# Strings and Lists

## Skills

1. Understand datatypes and basic python operations.
2. Use basic functions.
3. Store data in variables.
4. **Manipulate strings using string methods.**
6. **Use lists to store multiple pieces of data.**

## Vocabulary List

**list.** A Python data type which can contain multiple values, not just one.

**method.** A special type of function which belongs to a string, list, or other kind of object. Instead of calling just the function, you write the function after the object it belongs to with a `.`. For example, if a variable *name* is a string, then `name.upper()` is calling *name*'s `.upper()` method.

**slicing.** A way of selecting only some entries in a string, list, or other variable containing multiple values. When slicing, put the start and ending+1 position inside square brackets `[]`.

**tokenization.** The process of splitting text into its constituent words or other pieces, depending on language and context.

**set.** A Python data type similar to a list, but it can only contain one of each item. This will be very useful when finding unique words.

## Slicing Strings

**Slicing** is a way to select only part of a string. To slice a string, put the starting and ending postions that you want inside of square brackets `[]`, separated by a colon `:`.

In [2]:
fruit = "apple"

fruit[0:3]

'app'

There are a few things to note here:

* The positions in a string start from 0. So the 0th position in `fruit` is the letter "a", the 1st is "p", the 2nd is another "p", &c.

* The starting index is *inclusive*, and the ending is *exclusive*. That means that your slice will contain the letter at the frst index, but will not contain the letter at the ending index.

* There is a special index, blank, which means "the last position in the string + 1" when it is the end position.

* If you omit the `:` and final position altogether, you get one single letter at the start position.

Let's try a few more examples. See if you can predict what the result will be.

In [3]:
fruit[1:4]

'ppl'

In [4]:
fruit[0]

'a'

In [5]:
author = "octavia butler"

In [6]:
author[0:5]

'octav'

In [7]:
author[7]

' '

In [8]:
author[8:]

'butler'

In [9]:
start = 0
end = 3
author[start:end]

'oct'

## String Methods

There are [many useful string methods](https://www.w3schools.com/python/python_ref_string.asp) that will let us start manipulating text. Here are a few that will come in handy:

* `.lower()` converts a string entirely to lowercase letters.
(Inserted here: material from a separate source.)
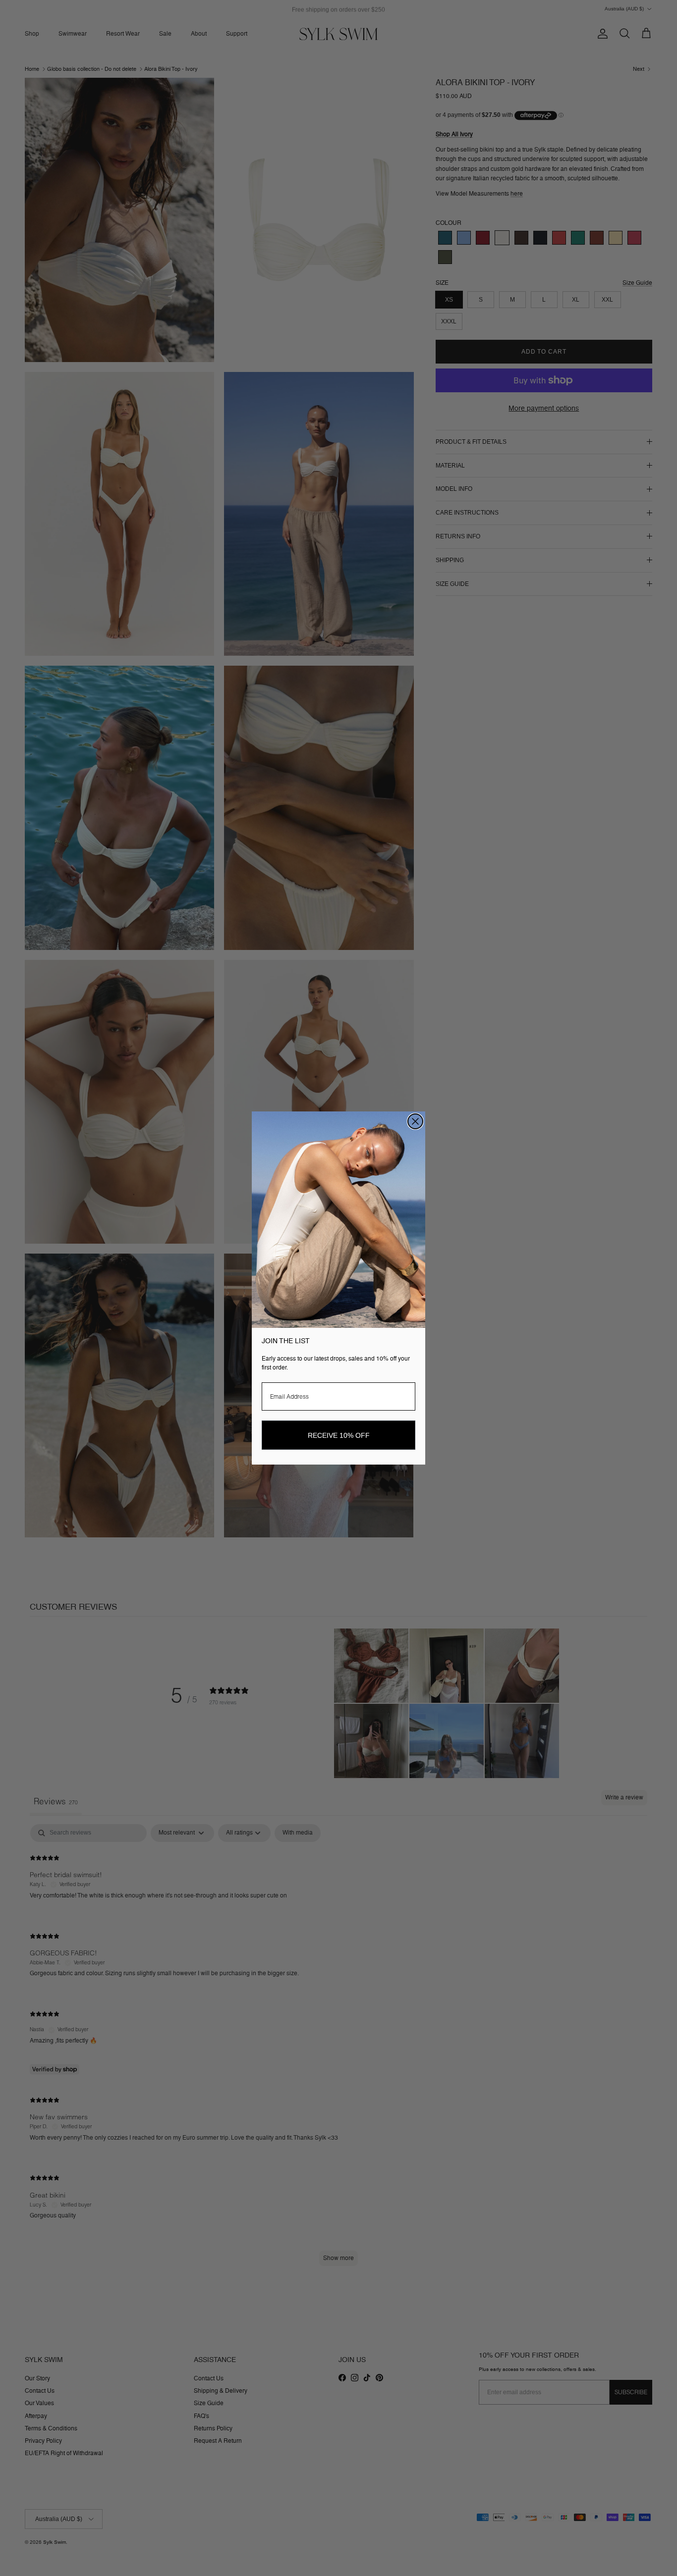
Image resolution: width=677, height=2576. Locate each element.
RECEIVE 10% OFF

You can probably guess what `.upper()` does, as well.
* `.replace()` replaces one substring with another in the larger string.
* `.find()` allows you to find where a letter, word, or phrase appears within a larger string.
* `.count()` tells you how many times some substring appears in the string.
* And of course, we've seen the `len()` function already, which isn't a method.

Let's see them in usase:

In [10]:
movie = "The Fast And The Furious"

In [11]:
movie.upper()

'THE FAST AND THE FURIOUS'

In [12]:
movie.replace("Fast", "Quick")

'The Quick And The Furious'

In [13]:
movie.find("Fast")

4

In [14]:
movie.count("The")

2

In [15]:
len(movie)

24

We can combine these to do more complex tasks, like removing the first word from a string:

In [16]:
firstspace = movie.find(" ")
movie[firstspace+1:]

'Fast And The Furious'

The return value from many of these functions is also a string, so they can be chained together:

In [17]:
movie[4:8].upper().replace("A","IR")

'FIRST'

## Lists

A **list** contains multiple values. When defining one, each entry in the list is separated by commas and the whole list is surrounded by square brackets:

In [18]:
groceries = ["apples", "curry", "yogurt", "bread", "durrian"]

groceries

['apples', 'curry', 'yogurt', 'bread', 'durrian']

Lists are similar to strings in that they have a length and can be sliced. Note that the length is the *number of items* it contains. Similarly, when slicing, you are indicating *which* item you want, not parts of each individual item.

In [19]:
len(groceries)

5

In [20]:
groceries[3]

'bread'

### List Methods and Properties

Just like strings, there are many [list methods](https://www.w3schools.com/python/python_ref_list.asp), some of which work quite similarly. Some useful ones:

* `.count()` works just like the string method, indicating how many items match the requested value.
* `.sort()` sorts either alphabetically or from smallest to highest. This function is done in-place; it doesn't return a new list, but actually sorts the original variable the list is stored in.
* `.reverse()` reverses the list's order. Like `.sort()`, it does the reversing in-place.
* `in` is not a method. It tells you whether a list contains a particular value.
* `set()` converts a list into a **set**, which means each of its entries must be unique. This will be useful later, when determining the size of a text's vocabulary.

In [21]:
letters = ["a", "a", "e", "a", "u"]

letters.count("a")

3

In [30]:
list(set(letters))

['e', 'u', 'a']

In [22]:
groceries.sort()

groceries

['apples', 'bread', 'curry', 'durrian', 'yogurt']

In [23]:
numbers = [1, 5, 17, 22, 9, 4, 6]

numbers.sort()
numbers.reverse()

numbers

[22, 17, 9, 6, 5, 4, 1]

In [24]:
"apples" in groceries

True

In [25]:
"pizza" in groceries

False

## Converting between strings and lists

Strings have a `.split()` method which converts them to lists after splitting by a specific character if passed an argument, or any whitespace (spaces, tabs, and newlines) if no argument is passed. This is a very simple way to do **string tokenizing**, splitting a text into words.

In [86]:
movie

'The Fast And The Furious'

In [90]:
movie.split()

['The', 'Fast', 'And', 'The', 'Furious']

In [91]:
len( movie.split() )

5

There is also a string method called `.join()` which will convert a list back into a string. Whichever string is used will be put between the individual words when the list is joined back together:

In [100]:
names = ["rose", "dorothy", "sophia", "blanche"]

" ".join(names)

'rose dorothy sophia blanche'